## EXTRACTED MATERIAL
◇ ◇ ◇ ◇ ◇ ◇ ◇

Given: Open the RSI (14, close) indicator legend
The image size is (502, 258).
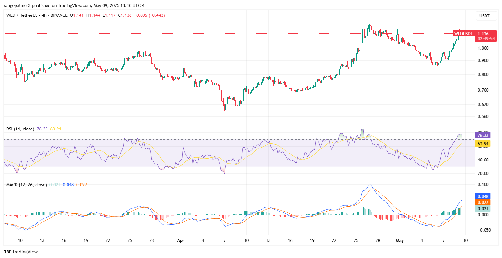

◇ ◇ ◇ ◇ ◇ ◇ ◇

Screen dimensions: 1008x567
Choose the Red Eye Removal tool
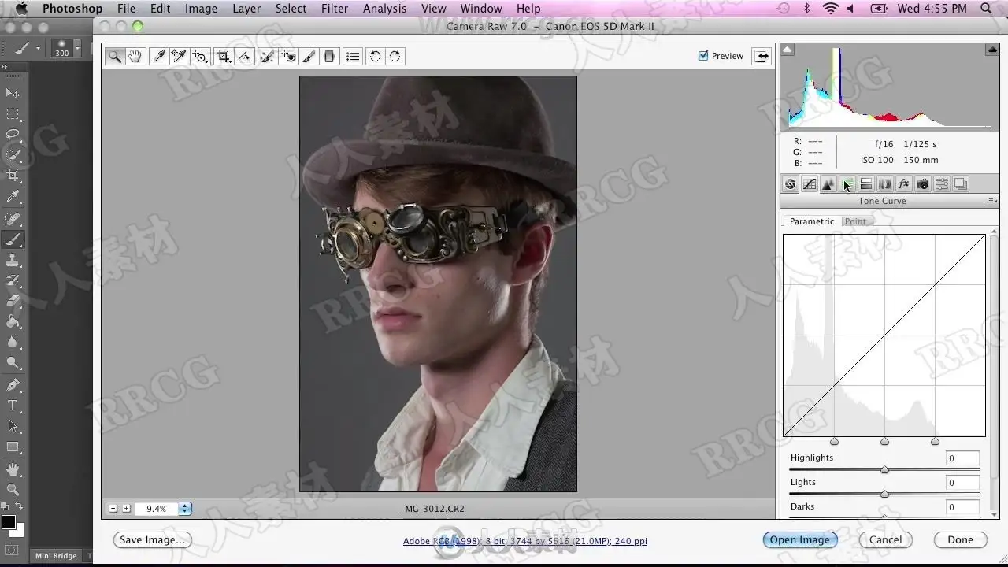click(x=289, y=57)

◇ ◇ ◇ ◇ ◇ ◇ ◇

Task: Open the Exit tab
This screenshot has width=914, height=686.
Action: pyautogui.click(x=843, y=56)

◇ ◇ ◇ ◇ ◇ ◇ ◇

## WHAT YOU WILL DO
Read the records above. Show each line that has the string "Open".

## ANSWER SPACE
Given: Open the RSI (14, close) indicator legend
Task: Open the Exit tab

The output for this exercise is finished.